* **Problem**
Go to the line containing "Image resolution: width=794" below; retype it and all following lines exactly, and leave out the pictures.

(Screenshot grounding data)
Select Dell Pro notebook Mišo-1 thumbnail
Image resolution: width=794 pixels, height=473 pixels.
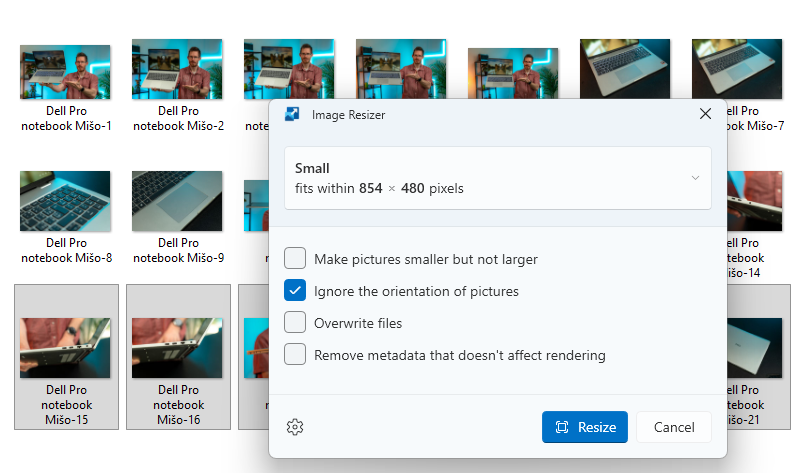(66, 72)
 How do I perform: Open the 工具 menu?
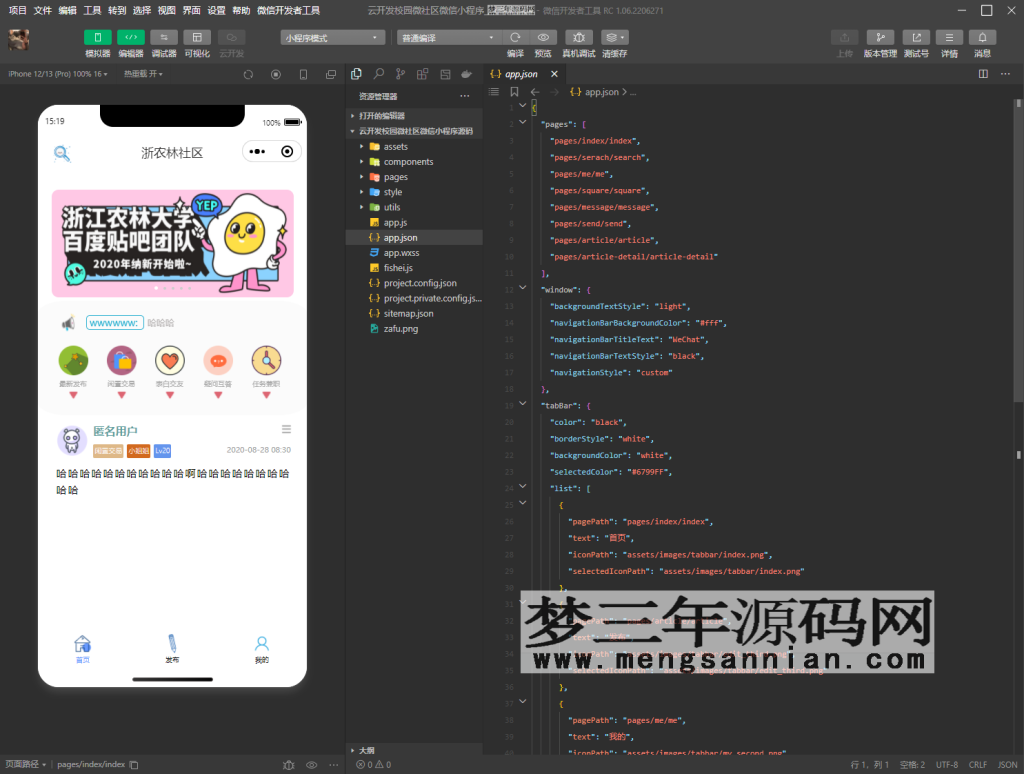92,10
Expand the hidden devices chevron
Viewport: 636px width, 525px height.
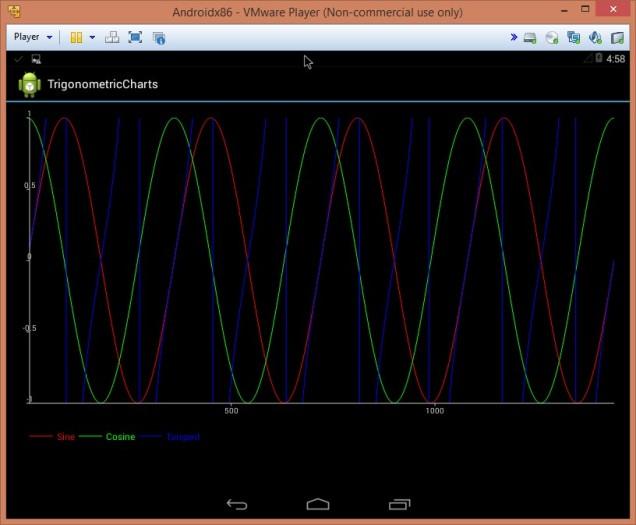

* **Exercise result**
Image resolution: width=794 pixels, height=473 pixels.
(66, 72)
 How do I perform: Open the 工具 menu?
92,10
Expand the hidden devices chevron
Viewport: 636px width, 525px height.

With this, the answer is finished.